I heard the losing team has scheduled a scrimmage with the Dallas Mavericks. The Mavericks need the practice and the girls need the win.
This was a christian school “showing off” which resulted in the humiliation of their opponent. I don’t see anything “conservative” about that. It certainly wasn’t christian.
30 -0? empty the bench for the rest of the game.Dribble the ball out. No pressing . Fall back into zone.
No reason to embarass the other team.
Cuban sure hasn’t changed much.
It's not at all about asking players not to do their best. Not their fault. It's about how their coach should have had the girls doing their best while playing his backups in a more passive zone defense which would have still be an honest effort at playing defense but would not have tacked on so many points after the game had been decided. The issue is not about broad societal issues on the nature of competition, but on a winning coach not showing basketball common sense and sportsmanship. What if his star point guard had injured her knee in the glorious effort to score 100 after the outcome had long been decided?
I think it would have been incumbent on the losing team’s coach to quit the game and forfeit when it became obvious it would be a blow-out.
And if the disabilities of the losing team are such that they are unable to compete, they ought to withdraw from the league.
Excellent point. I doubt, however, that Loyola or Notre Dame would agree. At what point would it have been more “Christian” to stop the competition? 50-0? 20-0? Perhaps forfeiting the contest at its opening, thereby purchasing sufficient “indulgences” to enter Heaven?
If any of their coaches had did this, I would have been blasting them to the point of having the police remove me.
I don’t think it’s a coincidence that it’s the people who have had kids who played the game or have had other experience with the sport are the ones who can see most clearly that this guy was out of line.
As a homeschooler, I've known a few kids who play on a homeschool team and compete against these private schools. My neighbor was one of the coaches. Good sportsmanship and character training are considered more important than the actual sporting skills in these small christian leagues.
These girls probably won't be dribbling a ball in twenty years, but the character they develop now will certainly be with them.
Sadly, the “new” conservatism does not permit such things as sportsmanship. That is a “liberal” value.
I presume you have donned the appropriate flamewear.
let's don't excuse the winning coach's being a jerk as a liberal/conservative issue.
I was reading posts about the story in the Dallas paper. The “it wasn't Christian” comment was pretty common and maybe what embarrassed the winning school into attempting to clean up the mess.
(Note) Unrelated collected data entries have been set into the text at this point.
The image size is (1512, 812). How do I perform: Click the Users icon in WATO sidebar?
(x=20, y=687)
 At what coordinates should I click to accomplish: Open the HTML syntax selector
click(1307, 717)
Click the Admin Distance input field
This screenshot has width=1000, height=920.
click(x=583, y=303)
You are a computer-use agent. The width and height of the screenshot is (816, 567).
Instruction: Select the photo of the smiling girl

I'm a varsity high school baseball coach and have coached other sports. You teach your players to play hard all the time, practice and games. However as a coach, you don't leave your starters in and keep stealing bases when the game is out of hand. I want to win and, when I have to, lose with class. I want my players to have respect for the game and their opponents; 100-0 disrespects both.
So to me it was not only the coaches but the players and the crowd that was cheering the massacre.Disgusting in any reasonable persons book.
I don’t feel so bad now, my daughter’s YMCA 4th grade girls team only lost 42-0 last week.
I grew up in a family with athletes and my father was a coach for fifteen years. I have no doubt that he would have never, ever done anything like that.
Sometimes in the private school leagues the only way they can play anybody is travel long distances to get to a team your size. In this instance a Dallas church private school agree to play this small private school outside of district play.
Not every team runs up the score in these types of games. Its pointless to argue with you guys who think its always about winning in every situation.
Fortunately I'm not alone in my view that this is just bad behavior on the part of the winning coach. There's nothing "conservative" in deliberately humiliating an opponent.